Selection:
# My new Schwinn



## Terry66 (Jan 16, 2012)

Thought I would post a pic of my new Schwinn DX. Not sure on the year. The bike has a "B" serial number. It has forward facing drops and an integrated kickstand. I thought that put it at around a 46/47, but someone mentioned on another board that the S-2 rims weren't used until 48. So either my "B" serial number is a '48 "pre-fire" or someone replaced the wheels along the way. The wheels do have Carlisle, Pa Lightnings on them. The bike is in really nice shape. A few dings in the paint, the paint is fading, but there is very little rust. Under the fenders are even clean. I think it is missing the truss rods unless they were sold without them. Based on the paint condition, I don't think the bike came with a tank or rack. The only thing wrong that I can tell is that the rear rim needs trued a little and the rear hub isn't as smooth as it should be. I mean it is ridable...just not super smooth....but I can fix that! Also I am pretty sure it should have black oval script grips.


----------



## mruiz (Jan 16, 2012)

I am sure the seat is not correct, but that is a nice bike. Paint is in good shape. 
 MITCH


----------



## Dave K (Jan 16, 2012)

Clean bike thanks for posting


----------



## rlhender (Jan 16, 2012)

I have one that looks like yours, Someone told me that if the kickstand is tapered it would be a 46... 

Someone who really knows please chime in.

thanks


----------



## greenephantom (Jan 16, 2012)

Your bike didn't come with truss rods.  Would have had indents in the front fender if it did.  One less part to track down. Very solid looking bike, usually the basic models get the most wear, this one doesn't look like it's had more than a couple year's worth of use.  Score!

Cheers, Geoff


----------



## island schwinn (Jan 16, 2012)

the tapered kickstand was 46 only,but they were weak and alot of them were replaced with the later version.my 46 is a B serial number also.i've had several 46/47 and a couple pre-war bikes with S2 wheels.they were probably swapped out due to damage or rusting out.


----------



## Terry66 (Jan 17, 2012)

Thanks for the info...My kickstand looks normal to me, so hard to say. It is good to know that it did not come with trusses. I think they look cool, but I want to keep it as is. I am hoping to tear it down tonight and start cleaning it up. I messed with it a little last night....any surface rust on the chrome appears to come right off. The heart skip tooth is really nice and bright. I think the toughest part will be rebuilding the rear hub, but I have done a few, so hopefully no surprises.

Data extract:
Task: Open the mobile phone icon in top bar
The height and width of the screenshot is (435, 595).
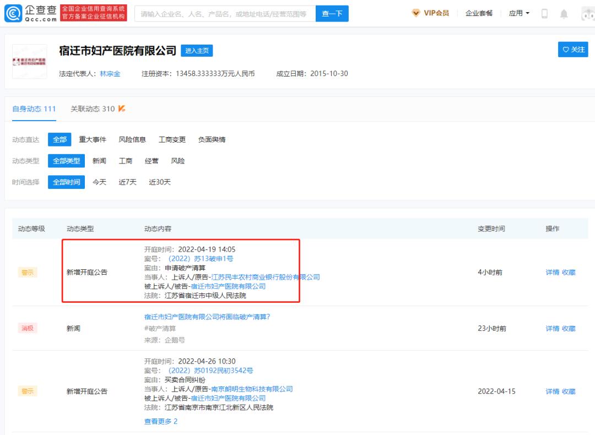Action: coord(544,13)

Exercise requirements:
a) Do these statements agree with the Schwinn DX thread above? (i) One reply says the tapered kickstand was used only in 1946. (ii) Geoff says the bike originally had truss rods. (iii) The original poster plans to add truss rods.
b) Carry on the Schwinn DX thread from its final post.

Results by task:
a)
(i) Yes: "the tapered kickstand was 46 only"
(ii) No: "Your bike didn't come with truss rods."
(iii) No: "I think they look cool, but I want to keep it as is."

b)
----------



## vintage2wheel (Jan 17, 2012)

Terry66 said:


> Thought I would post a pic of my new Schwinn DX. Not sure on the year. The bike has a "B" serial number. It has forward facing drops and an integrated kickstand. I thought that put it at around a 46/47, but someone mentioned on another board that the S-2 rims weren't used until 48. So either my "B" serial number is a '48 "pre-fire" or someone replaced the wheels along the way. The wheels do have Carlisle, Pa Lightnings on them. The bike is in really nice shape. A few dings in the paint, the paint is fading, but there is very little rust. Under the fenders are even clean. I think it is missing the truss rods unless they were sold without them. Based on the paint condition, I don't think the bike came with a tank or rack. The only thing wrong that I can tell is that the rear rim needs trued a little and the rear hub isn't as smooth as it should be. I mean it is ridable...just not super smooth....but I can fix that! Also I am pretty sure it should have black oval script grips.




24 inch???


----------



## Terry66 (Jan 17, 2012)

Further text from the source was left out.